Material for the task -

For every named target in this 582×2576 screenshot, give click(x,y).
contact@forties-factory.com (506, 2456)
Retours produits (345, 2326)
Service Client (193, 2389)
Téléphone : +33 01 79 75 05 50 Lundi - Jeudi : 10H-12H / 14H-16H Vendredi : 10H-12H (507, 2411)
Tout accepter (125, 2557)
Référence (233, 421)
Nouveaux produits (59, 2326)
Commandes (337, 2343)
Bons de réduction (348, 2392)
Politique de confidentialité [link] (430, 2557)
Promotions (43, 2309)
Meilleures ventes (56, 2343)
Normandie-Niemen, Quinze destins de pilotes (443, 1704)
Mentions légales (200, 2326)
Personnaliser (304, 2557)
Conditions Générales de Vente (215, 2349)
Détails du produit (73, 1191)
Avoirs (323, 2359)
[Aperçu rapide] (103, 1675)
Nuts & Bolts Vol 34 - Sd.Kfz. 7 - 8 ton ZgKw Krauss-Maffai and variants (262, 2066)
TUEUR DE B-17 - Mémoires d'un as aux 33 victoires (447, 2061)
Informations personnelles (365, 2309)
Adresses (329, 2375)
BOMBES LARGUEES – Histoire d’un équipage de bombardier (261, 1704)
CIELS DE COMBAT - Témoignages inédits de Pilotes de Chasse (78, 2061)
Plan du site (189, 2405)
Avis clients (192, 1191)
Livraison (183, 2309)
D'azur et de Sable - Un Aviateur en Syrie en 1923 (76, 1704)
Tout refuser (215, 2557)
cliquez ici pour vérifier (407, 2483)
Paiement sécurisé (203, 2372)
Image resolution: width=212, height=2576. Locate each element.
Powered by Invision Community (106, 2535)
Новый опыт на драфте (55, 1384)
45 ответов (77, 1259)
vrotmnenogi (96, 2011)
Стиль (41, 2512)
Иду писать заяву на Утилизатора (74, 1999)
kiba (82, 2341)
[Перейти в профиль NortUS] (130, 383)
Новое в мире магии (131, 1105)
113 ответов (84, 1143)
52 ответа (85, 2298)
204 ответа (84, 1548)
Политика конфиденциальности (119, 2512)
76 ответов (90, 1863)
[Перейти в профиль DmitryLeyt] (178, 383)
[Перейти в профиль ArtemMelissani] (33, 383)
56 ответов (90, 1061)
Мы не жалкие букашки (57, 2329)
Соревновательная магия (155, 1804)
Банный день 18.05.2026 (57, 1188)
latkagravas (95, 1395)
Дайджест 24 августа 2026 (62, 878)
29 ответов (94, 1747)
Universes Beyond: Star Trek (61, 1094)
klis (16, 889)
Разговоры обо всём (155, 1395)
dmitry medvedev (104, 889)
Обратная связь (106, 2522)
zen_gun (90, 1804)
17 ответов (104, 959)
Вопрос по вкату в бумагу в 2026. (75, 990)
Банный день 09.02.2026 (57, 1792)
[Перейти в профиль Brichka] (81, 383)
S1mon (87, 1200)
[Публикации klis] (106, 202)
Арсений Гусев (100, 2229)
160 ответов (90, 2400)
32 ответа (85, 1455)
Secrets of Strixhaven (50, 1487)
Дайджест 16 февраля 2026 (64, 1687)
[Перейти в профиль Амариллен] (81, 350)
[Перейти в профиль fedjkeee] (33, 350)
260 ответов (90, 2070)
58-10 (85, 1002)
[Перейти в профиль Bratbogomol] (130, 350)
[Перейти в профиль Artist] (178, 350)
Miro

What this task involves - In the entries above, please find the line with "vrotmnenogi (96, 2011)" and the line with "Соревновательная магия (155, 1804)", then write out exactly those two lines and every line between them, and nothing more.

Task output -
vrotmnenogi (96, 2011)
Стиль (41, 2512)
Иду писать заяву на Утилизатора (74, 1999)
kiba (82, 2341)
[Перейти в профиль NortUS] (130, 383)
Новое в мире магии (131, 1105)
113 ответов (84, 1143)
52 ответа (85, 2298)
204 ответа (84, 1548)
Политика конфиденциальности (119, 2512)
76 ответов (90, 1863)
[Перейти в профиль DmitryLeyt] (178, 383)
[Перейти в профиль ArtemMelissani] (33, 383)
56 ответов (90, 1061)
Мы не жалкие букашки (57, 2329)
Соревновательная магия (155, 1804)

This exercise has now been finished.